Gleisi Hoffmann estreia com até 17% e entra no jogo do Senado pelo Paraná

A ministra das Relações Institucionais, Gleisi Hoffmann (PT-PR), debutou na corrida ao Senado com até 17% das intenções de voto, segundo a primeira pesquisa que mede seu nome para a vaga em 2026 no Paraná. O resultado a coloca no bloco competitivo e à frente de políticos tradicionais do estado, num cenário fragmentado e ainda aberto.

O levantamento é da Futura Inteligência, com entrevistas entre 24 e 27 de janeiro, margem de erro de 3,5 pontos e registros BR-04148/2026 e PR-08318/2026 no TSE.

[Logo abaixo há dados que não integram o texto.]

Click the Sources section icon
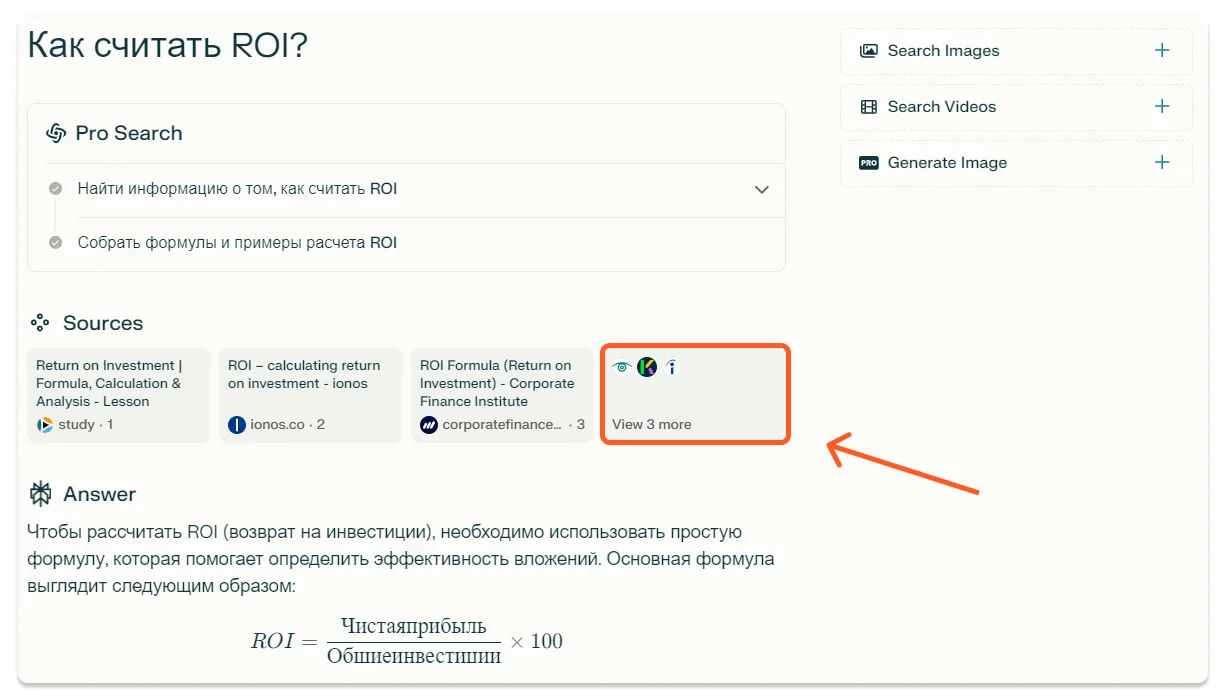This screenshot has width=1226, height=697. point(39,322)
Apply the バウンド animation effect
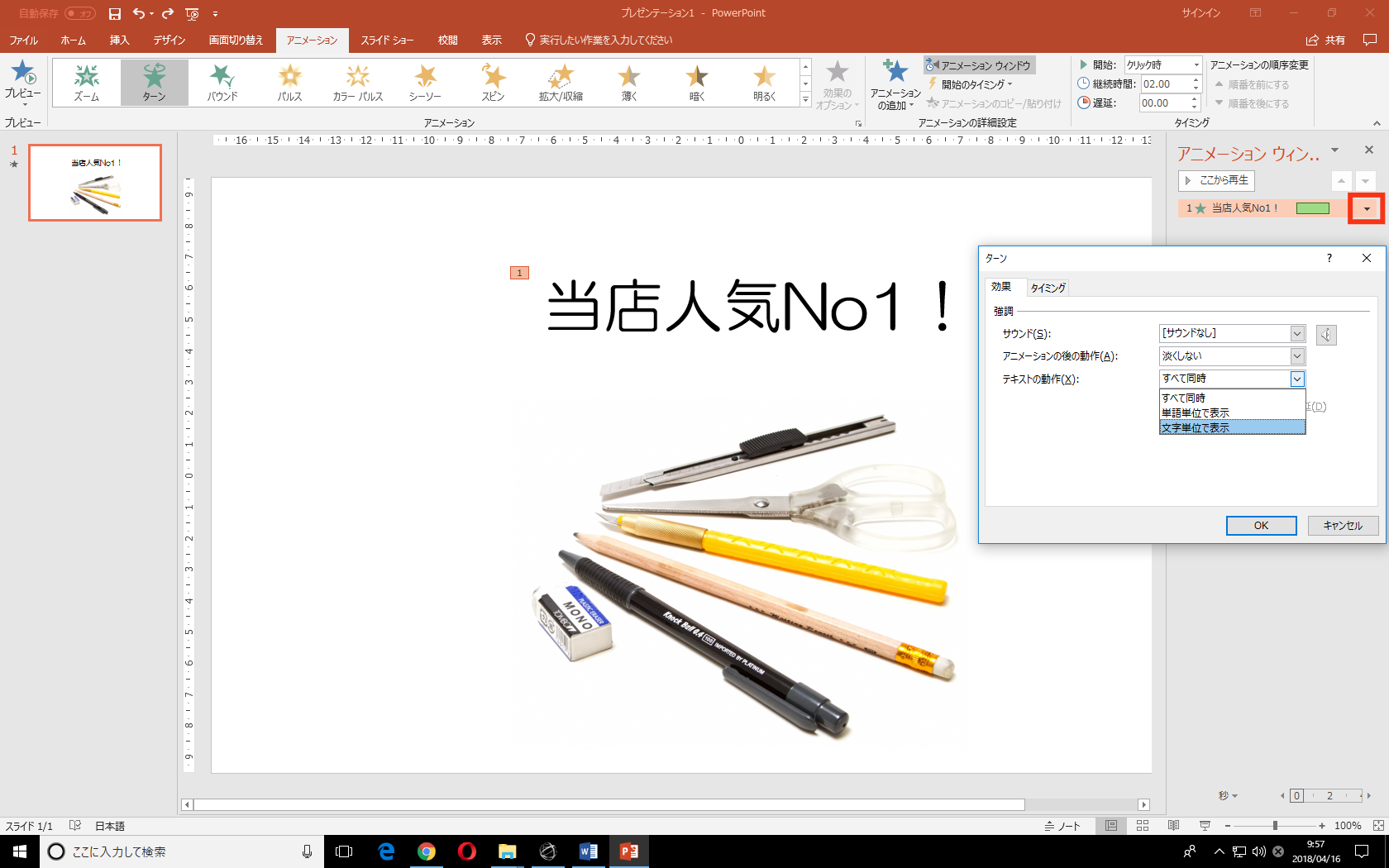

Na estreia, Gleisi aparece com 16,9% de intenção de votos. É um patamar relevante para um primeiro teste e indica lastro eleitoral imediato, sobretudo entre mulheres, eleitores urbanos e faixas de renda mais baixas, conforme os cruzamentos do estudo.

Ela supera, de saída, nomes como Cristina Graeml (União), Beto Richa (PSDB), Osmar Dias (PDT) e Flávio Arns (PSB), o que reforça a leitura de que o campo progressista tem, hoje, um polo claro para a disputa majoritária no estado.

A pesquisa mostra um jogo pulverizado. Ratinho Junior (PSD) lidera os cenários testados, seguido por Deltan Dallagnol (Novo) e Álvaro Dias (MDB), mas a fila do meio é curta. A distância entre o terceiro colocado e Gleisi é administrável dentro da margem, o que mantém a corrida aberta.

Porém, Dallagnol está inelegível até 2031 e Ratinho jura que não concorrerá ao Senado. O governador paranaense está entre as três opções do PSD para disputar o Planalto, segundo a agremiação dirigida por Gilberto Kassab.

Com índices de indecisão e votos brancos acima de 24%, há espaço para crescimento da ministra. Em disputas ao Senado, esse contingente costuma migrar tardiamente, conforme alianças e clima nacional.

Responsável pela articulação política do governo Lula, Gleisi entra na disputa com visibilidade e capacidade de organizar palanque. Em um Paraná historicamente ligado às lutas democráticas, a estreia acima de 15% sugere que a eleição ao Senado pode nacionalizar o debate e reduzir a vantagem dos nomes conservadores, caso a campanha se polarize.

Nos bastidores, a avaliação é que o desempenho inicial dá combustível para ampliar alianças e consolidar voto de opinião, especialmente se a direita mantiver múltiplas candidaturas.

O debut de Gleisi muda o eixo da corrida. Não é apenas mais um nome. É a primeira medição que confirma competitividade real do PT ao Senado no Paraná em 2026. A partir daqui, a eleição deixa de ser previsível e passa a depender de estratégia, tempo de campanha e do cenário nacional.